Hair today, off the next

Observations on football ... and facial hair

So, it came down to the facial hair. With the benefit of hindsight, we should have seen Roy Keane’s impending departure as Sunderland manager in his face. Or, rather, in his beard. There is a general consensus that the unruly growth engulfing Keano’s chin, giving him the look of an old seadog, was the sign of a man losing control of his team and who was retreating into a mental hinterland. Although three points in nine games and a transfer policy that looked like a drop-in centre for troublesome teenagers were also fairly good indicators.

Did the beard talk? For whatever reason – hygiene, presentation, hidden razor clauses in their contracts – football managers do not do face furniture. Presumably they like to be clean-shaven because the language barriers at a club are difficult enough these days without a winter warmer muffling half your expletives. Beards do suggest a certain amount of personal crisis: take Rafa Benítez’s goatee experiment, which emerged last year around the time of the Liverpool manager’s great stress over his good friends Gillett, Hicks and Parry. Certainly, that Keane’s effort seemed whiter every week Sunderland lost might be put down to the strains of the job, even though it could look more as if he’d sneezed near some icing sugar.
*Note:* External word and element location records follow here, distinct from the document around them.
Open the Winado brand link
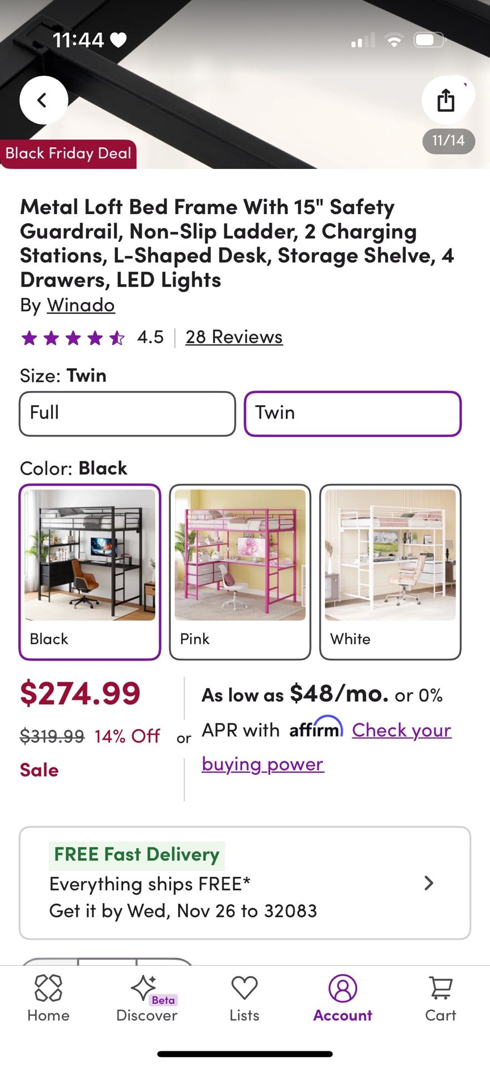Screen dimensions: 490x1067 coord(81,305)
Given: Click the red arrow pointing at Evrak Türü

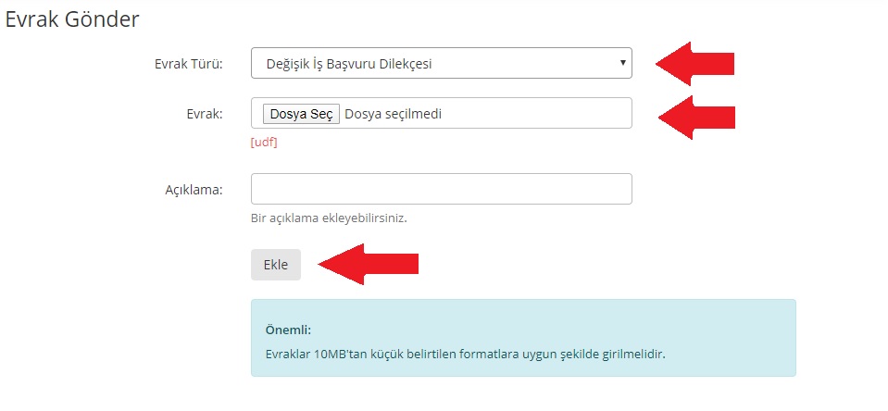Looking at the screenshot, I should 694,64.
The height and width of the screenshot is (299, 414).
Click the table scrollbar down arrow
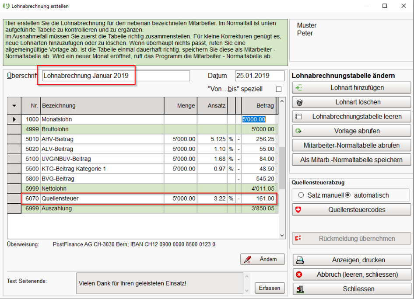(x=282, y=235)
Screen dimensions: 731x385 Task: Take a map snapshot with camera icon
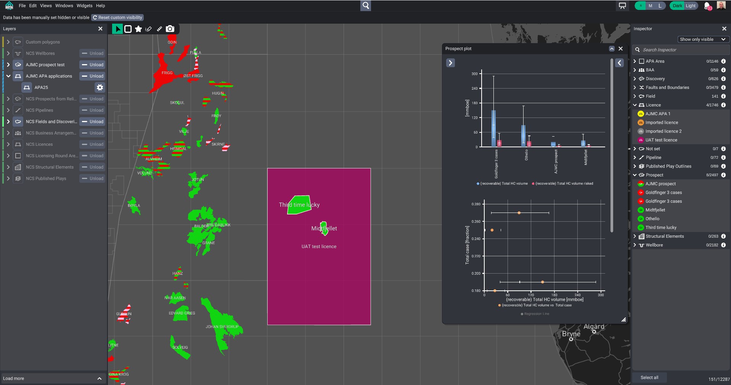coord(170,29)

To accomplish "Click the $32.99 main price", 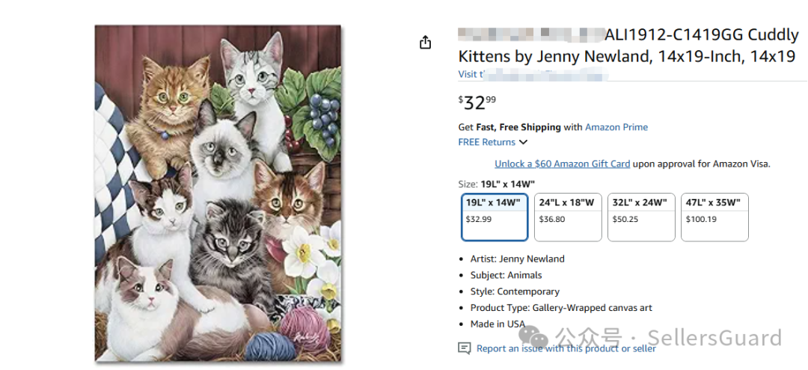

In reality, the Ancient Mariner look – for which he already, fortuitously, had the requisite “glittering eye” – was not a metaphor, just another example of how Keane loves to be obstinate to the point of perversity. Last month he told the press he would get it shaved “when we win”, adding: “The more people ask me about it, the longer it stays. Ask me to leave it and I’ll shave it off.” After all, it’s hardly the maddest thing he has offered the public.

And in that sense, the pundits have overlooked the biggest clue – what this means for Keane’s future. It was all there when Niall Quinn talked of the end of Roy’s “journey” with the club. There’s only one realm where a “journey” is high currency, and Roy has all the credentials: wilful stubbornness, redemptive backstory, explosive temper, and the fearlessness to tell pampered, overpaid superstars what he really thinks of them. He’s a reality TV star in the making; a future King of the Jungle. And the ability to grow an extraordinary beard won’t hurt either.